Your task is to repeat each record verbatim, exactly as it was written.

(Beginning of TASK DATA)

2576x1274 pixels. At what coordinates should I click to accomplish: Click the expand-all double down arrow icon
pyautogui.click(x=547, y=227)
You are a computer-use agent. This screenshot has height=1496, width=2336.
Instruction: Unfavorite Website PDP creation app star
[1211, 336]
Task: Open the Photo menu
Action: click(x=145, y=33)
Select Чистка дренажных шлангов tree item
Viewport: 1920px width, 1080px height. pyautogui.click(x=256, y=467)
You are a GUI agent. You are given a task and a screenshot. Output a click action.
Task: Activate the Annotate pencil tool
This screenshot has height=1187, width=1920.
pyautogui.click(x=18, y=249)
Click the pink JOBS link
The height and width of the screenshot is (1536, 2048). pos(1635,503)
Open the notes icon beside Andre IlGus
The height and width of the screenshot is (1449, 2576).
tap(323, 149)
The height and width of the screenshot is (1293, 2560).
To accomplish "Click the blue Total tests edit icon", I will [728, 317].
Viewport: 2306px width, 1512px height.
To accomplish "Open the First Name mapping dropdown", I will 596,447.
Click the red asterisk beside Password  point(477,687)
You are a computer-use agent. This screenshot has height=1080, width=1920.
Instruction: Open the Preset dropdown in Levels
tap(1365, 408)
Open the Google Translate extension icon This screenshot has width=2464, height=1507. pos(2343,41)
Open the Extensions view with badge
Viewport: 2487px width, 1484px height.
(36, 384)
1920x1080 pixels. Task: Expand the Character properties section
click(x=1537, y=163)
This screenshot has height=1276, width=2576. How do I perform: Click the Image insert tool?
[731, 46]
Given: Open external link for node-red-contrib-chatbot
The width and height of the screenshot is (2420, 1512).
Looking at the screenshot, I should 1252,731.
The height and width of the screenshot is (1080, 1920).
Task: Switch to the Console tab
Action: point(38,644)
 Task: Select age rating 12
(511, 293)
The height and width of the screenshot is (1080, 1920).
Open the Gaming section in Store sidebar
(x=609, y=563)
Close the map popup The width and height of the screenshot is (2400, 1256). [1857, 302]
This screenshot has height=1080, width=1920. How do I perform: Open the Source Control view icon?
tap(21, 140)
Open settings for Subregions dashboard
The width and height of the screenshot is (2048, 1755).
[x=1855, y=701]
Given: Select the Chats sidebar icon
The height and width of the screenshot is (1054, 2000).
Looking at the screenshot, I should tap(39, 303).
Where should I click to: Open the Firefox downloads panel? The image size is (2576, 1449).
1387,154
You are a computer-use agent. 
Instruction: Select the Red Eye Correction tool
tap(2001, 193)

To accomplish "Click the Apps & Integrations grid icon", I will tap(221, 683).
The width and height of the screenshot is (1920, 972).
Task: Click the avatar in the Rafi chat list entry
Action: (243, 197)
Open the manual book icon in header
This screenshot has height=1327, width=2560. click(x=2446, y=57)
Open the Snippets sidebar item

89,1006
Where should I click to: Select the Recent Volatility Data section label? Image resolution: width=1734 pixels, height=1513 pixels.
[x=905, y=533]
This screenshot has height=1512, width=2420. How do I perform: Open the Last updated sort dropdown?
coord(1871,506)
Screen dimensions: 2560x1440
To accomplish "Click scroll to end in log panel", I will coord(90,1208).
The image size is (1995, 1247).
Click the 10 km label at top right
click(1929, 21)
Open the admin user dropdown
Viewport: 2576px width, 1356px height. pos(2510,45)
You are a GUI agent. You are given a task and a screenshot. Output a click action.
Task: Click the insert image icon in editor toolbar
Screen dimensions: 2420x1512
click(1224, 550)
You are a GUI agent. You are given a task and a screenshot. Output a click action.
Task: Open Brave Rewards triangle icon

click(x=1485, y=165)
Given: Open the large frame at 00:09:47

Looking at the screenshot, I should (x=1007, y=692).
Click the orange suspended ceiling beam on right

(End of TASK DATA)

**SOLUTION BELOW**:
2576x1274 pixels. At what coordinates should I click to accomplish: Click the expand-all double down arrow icon
pyautogui.click(x=547, y=227)
You are a computer-use agent. This screenshot has height=1496, width=2336.
Instruction: Unfavorite Website PDP creation app star
[1211, 336]
Task: Open the Photo menu
Action: click(x=145, y=33)
Select Чистка дренажных шлангов tree item
Viewport: 1920px width, 1080px height. pyautogui.click(x=256, y=467)
You are a GUI agent. You are given a task and a screenshot. Output a click action.
Task: Activate the Annotate pencil tool
This screenshot has height=1187, width=1920.
pyautogui.click(x=18, y=249)
Click the pink JOBS link
The height and width of the screenshot is (1536, 2048). pos(1635,503)
Open the notes icon beside Andre IlGus
The height and width of the screenshot is (1449, 2576).
tap(323, 149)
The height and width of the screenshot is (1293, 2560).
To accomplish "Click the blue Total tests edit icon", I will [728, 317].
Viewport: 2306px width, 1512px height.
To accomplish "Open the First Name mapping dropdown", I will 596,447.
Click the red asterisk beside Password  point(477,687)
You are a computer-use agent. This screenshot has height=1080, width=1920.
Instruction: Open the Preset dropdown in Levels
tap(1365, 408)
Open the Google Translate extension icon This screenshot has width=2464, height=1507. pos(2343,41)
Open the Extensions view with badge
Viewport: 2487px width, 1484px height.
(36, 384)
1920x1080 pixels. Task: Expand the Character properties section
click(x=1537, y=163)
This screenshot has height=1276, width=2576. How do I perform: Click the Image insert tool?
[731, 46]
Given: Open external link for node-red-contrib-chatbot
The width and height of the screenshot is (2420, 1512).
Looking at the screenshot, I should 1252,731.
The height and width of the screenshot is (1080, 1920).
Task: Switch to the Console tab
Action: point(38,644)
 Task: Select age rating 12
(511, 293)
The height and width of the screenshot is (1080, 1920).
Open the Gaming section in Store sidebar
(x=609, y=563)
Close the map popup The width and height of the screenshot is (2400, 1256). [1857, 302]
This screenshot has height=1080, width=1920. How do I perform: Open the Source Control view icon?
tap(21, 140)
Open settings for Subregions dashboard
The width and height of the screenshot is (2048, 1755).
[x=1855, y=701]
Given: Select the Chats sidebar icon
The height and width of the screenshot is (1054, 2000).
Looking at the screenshot, I should tap(39, 303).
Where should I click to: Open the Firefox downloads panel? The image size is (2576, 1449).
1387,154
You are a computer-use agent. 
Instruction: Select the Red Eye Correction tool
tap(2001, 193)

To accomplish "Click the Apps & Integrations grid icon", I will tap(221, 683).
The width and height of the screenshot is (1920, 972).
Task: Click the avatar in the Rafi chat list entry
Action: (243, 197)
Open the manual book icon in header
This screenshot has height=1327, width=2560. click(x=2446, y=57)
Open the Snippets sidebar item

89,1006
Where should I click to: Select the Recent Volatility Data section label? Image resolution: width=1734 pixels, height=1513 pixels.
[x=905, y=533]
This screenshot has height=1512, width=2420. How do I perform: Open the Last updated sort dropdown?
coord(1871,506)
Screen dimensions: 2560x1440
To accomplish "Click scroll to end in log panel", I will coord(90,1208).
The image size is (1995, 1247).
Click the 10 km label at top right
click(1929, 21)
Open the admin user dropdown
Viewport: 2576px width, 1356px height. pos(2510,45)
You are a GUI agent. You are given a task and a screenshot. Output a click action.
Task: Click the insert image icon in editor toolbar
Screen dimensions: 2420x1512
click(1224, 550)
You are a GUI agent. You are given a task and a screenshot. Output a click action.
Task: Open Brave Rewards triangle icon

click(x=1485, y=165)
Given: Open the large frame at 00:09:47

Looking at the screenshot, I should (x=1007, y=692).
Click the orange suspended ceiling beam on right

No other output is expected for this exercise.